Data listing
------------------------------------------------------------------------

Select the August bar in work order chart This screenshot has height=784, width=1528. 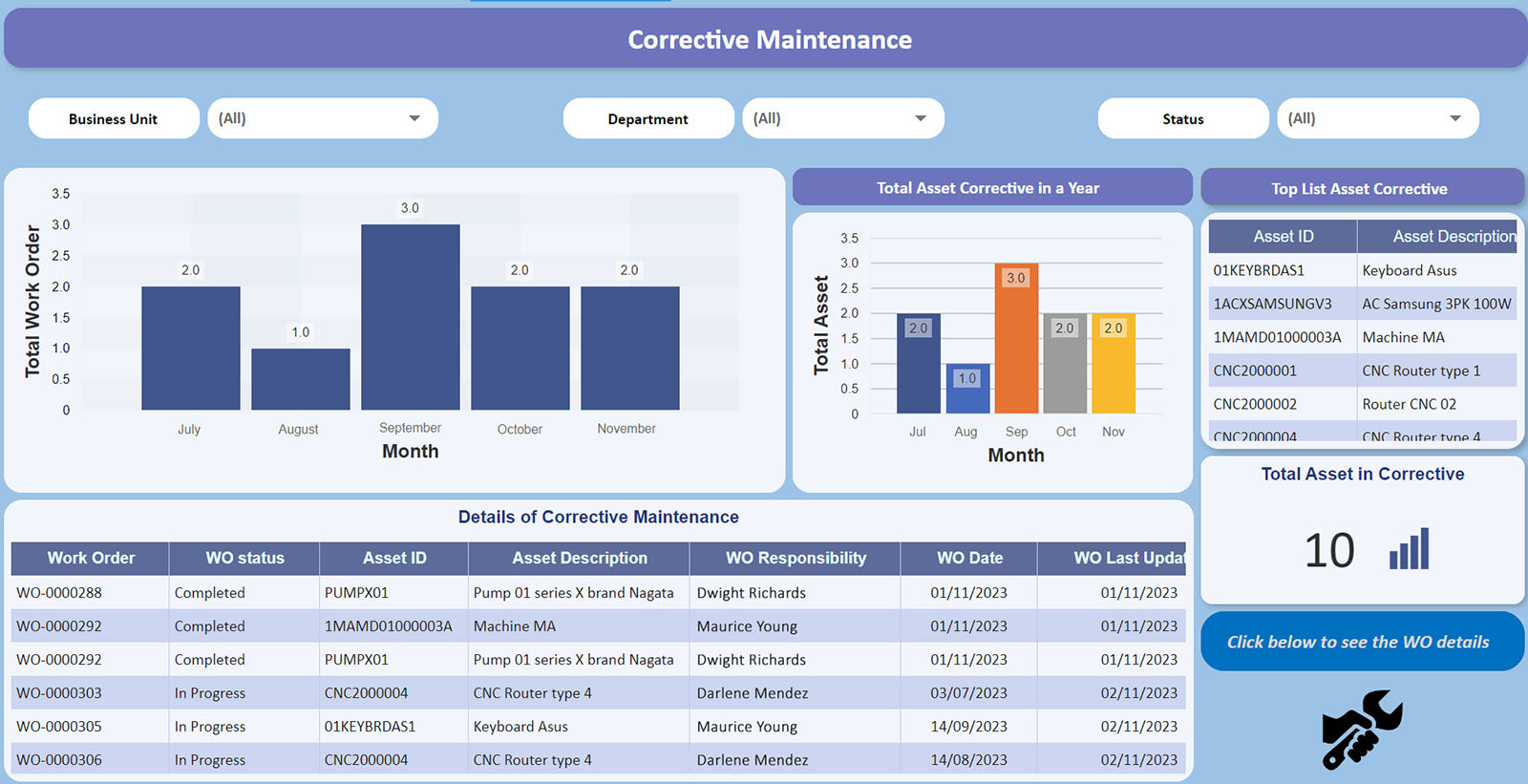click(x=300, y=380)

------------------------------------------------------------------------

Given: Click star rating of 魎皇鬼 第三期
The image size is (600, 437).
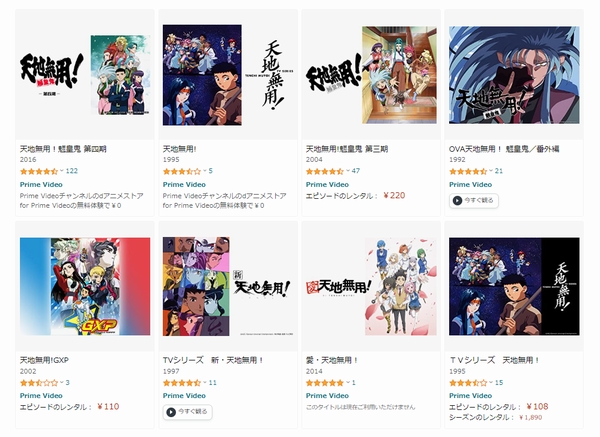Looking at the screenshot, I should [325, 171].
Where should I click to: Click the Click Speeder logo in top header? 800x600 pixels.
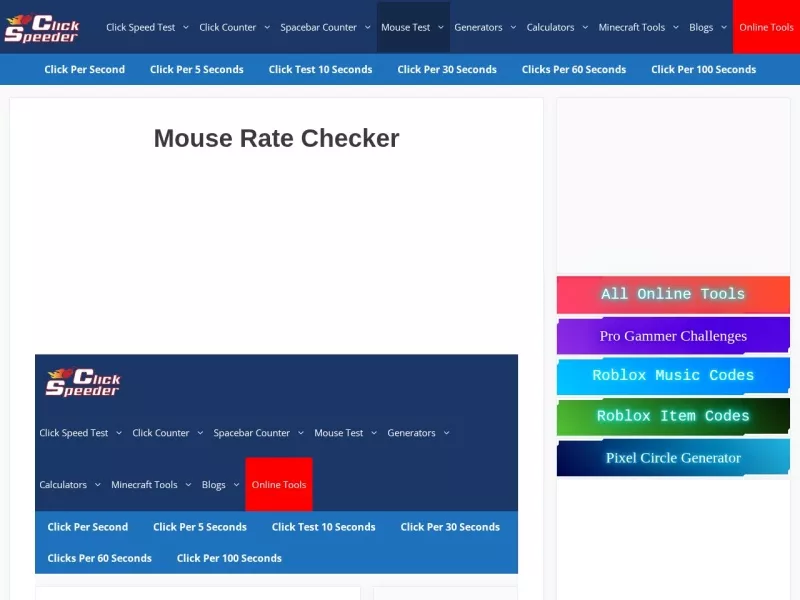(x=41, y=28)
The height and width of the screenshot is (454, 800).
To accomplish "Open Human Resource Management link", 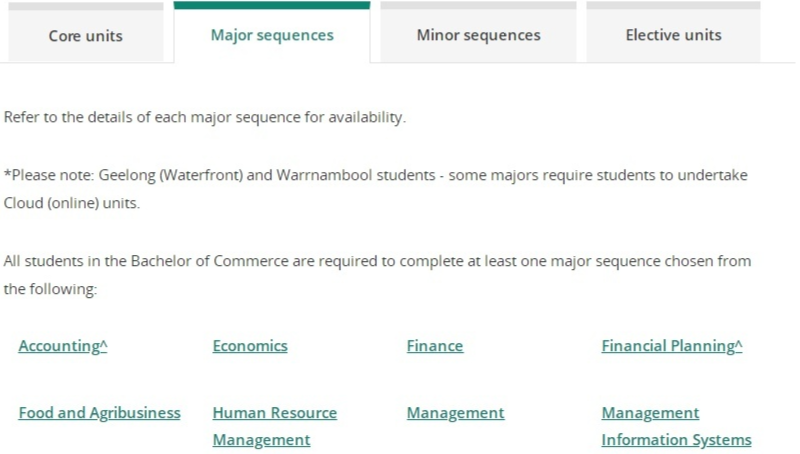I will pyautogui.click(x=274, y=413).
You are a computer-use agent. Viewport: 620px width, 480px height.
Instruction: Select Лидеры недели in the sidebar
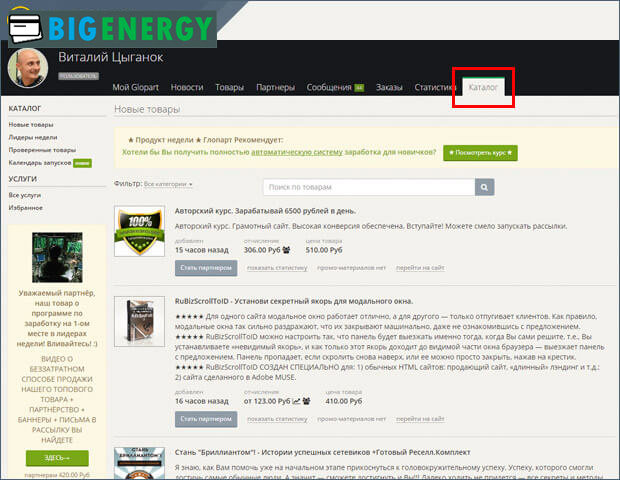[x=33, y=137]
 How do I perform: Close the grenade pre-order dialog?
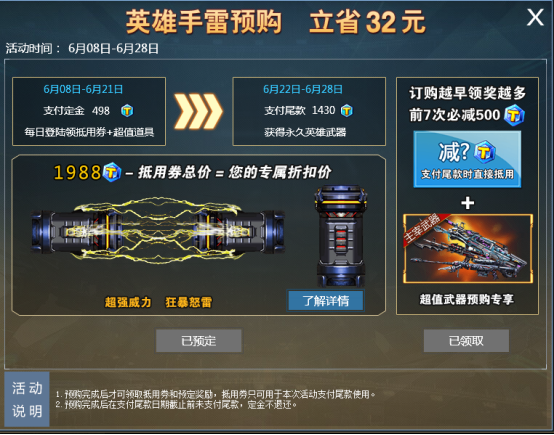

------------------------------------------------------------------------

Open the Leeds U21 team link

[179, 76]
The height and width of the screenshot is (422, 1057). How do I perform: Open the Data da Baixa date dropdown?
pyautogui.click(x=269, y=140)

------------------------------------------------------------------------

Brief
Start with the line with "Instruction: Select Лидеры" in the listing above and stop after the line with "How do I perform: Close". Write out exactly the lines in that stretch and no others, without pictures.

Output for this exercise
Instruction: Select Лидеры недели in the sidebar
[x=33, y=137]
 How do I perform: Close the grenade pre-order dialog?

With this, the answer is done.